SLICE: Semantic Language-Indexed Code Extraction with Backward Slicing for Repository-Scale Code Generation
Abstract
Large language models (LLMs) frequently generate syntactically correct but functionally flawed code when operating at repository scale, with failure rates increasing on cross-file dependencies. Existing retrieval-augmented approaches rely on textual similarity or structural patterns that fail to capture semantic intent. We present SLICE (Semantic Language-Indexed Code Extraction), a novel framework that reduces hallucinations by combining semantic understanding with structural dependency analysis. SLICE constructs knowledge graphs from abstract syntax trees where each node is enriched with natural language descriptions generated via few-shot learning, enabling semantic search that understands code functionality rather than syntax. Crucially, SLICE integrates backward program slicing to automatically retrieve not just relevant code, but also its dependencies, ensuring complete executable context.
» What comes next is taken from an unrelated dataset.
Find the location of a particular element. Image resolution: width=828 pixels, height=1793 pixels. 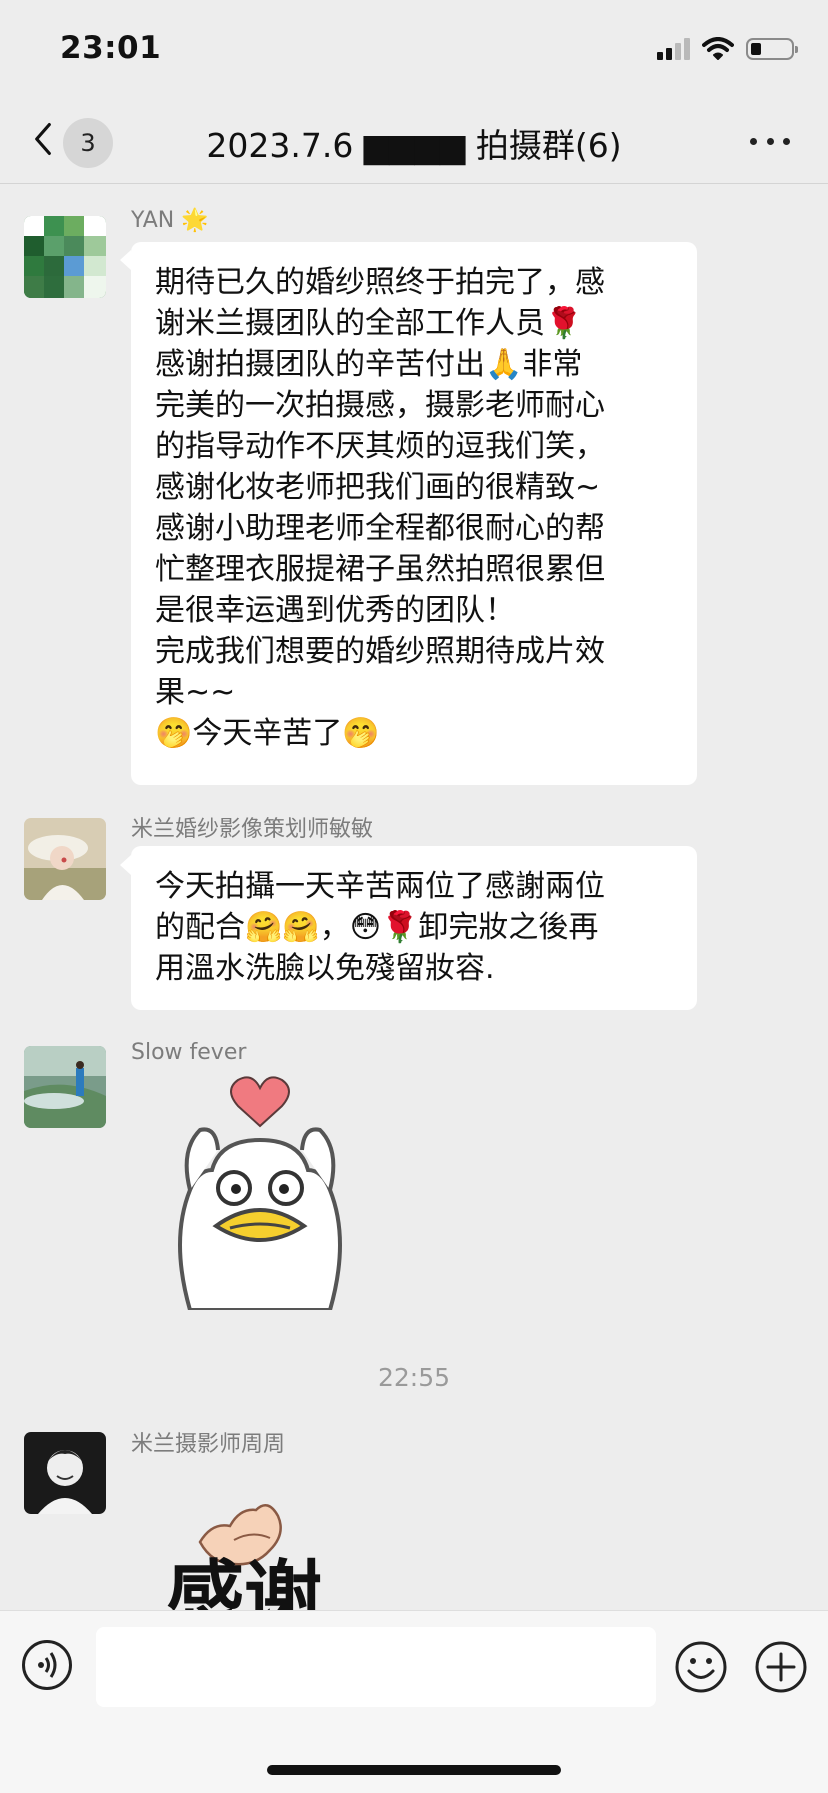

portrait-avatar-image is located at coordinates (65, 859).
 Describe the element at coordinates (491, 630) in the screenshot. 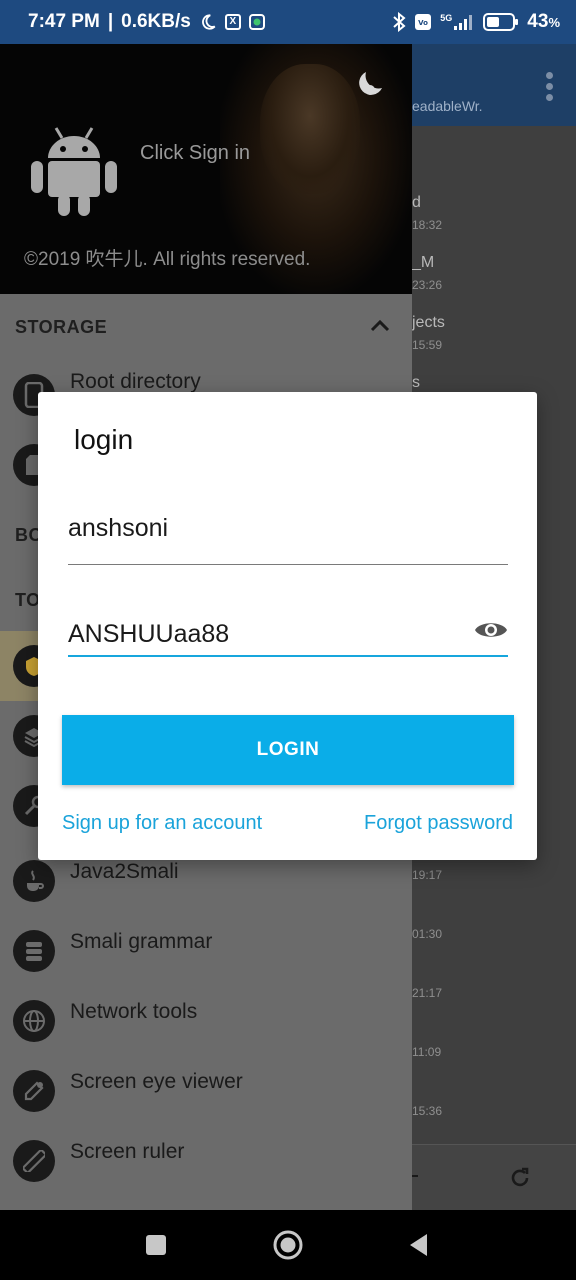

I see `visibility-icon` at that location.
SLICE was Evaluated on EvoCodeBench across three state-of-the-art models (Claude-3.7-Sonnet, GPT-4.1-mini, DeepSeek-V3), achieving Pass@1 scores of 14.54\%, 14.90\%, and 15.63\% respectively—representing 48-67\% improvements over no-retrieval baselines and 32-48\% over BM25. Compared to GraphCoder, the state-of-the-art graph-based retriever, SLICE delivers consistent 3-4 percentage point absolute gains. These improvements demonstrate that combining semantic descriptions with dependency-aware retrieval is essential for reliable repository-level code generation.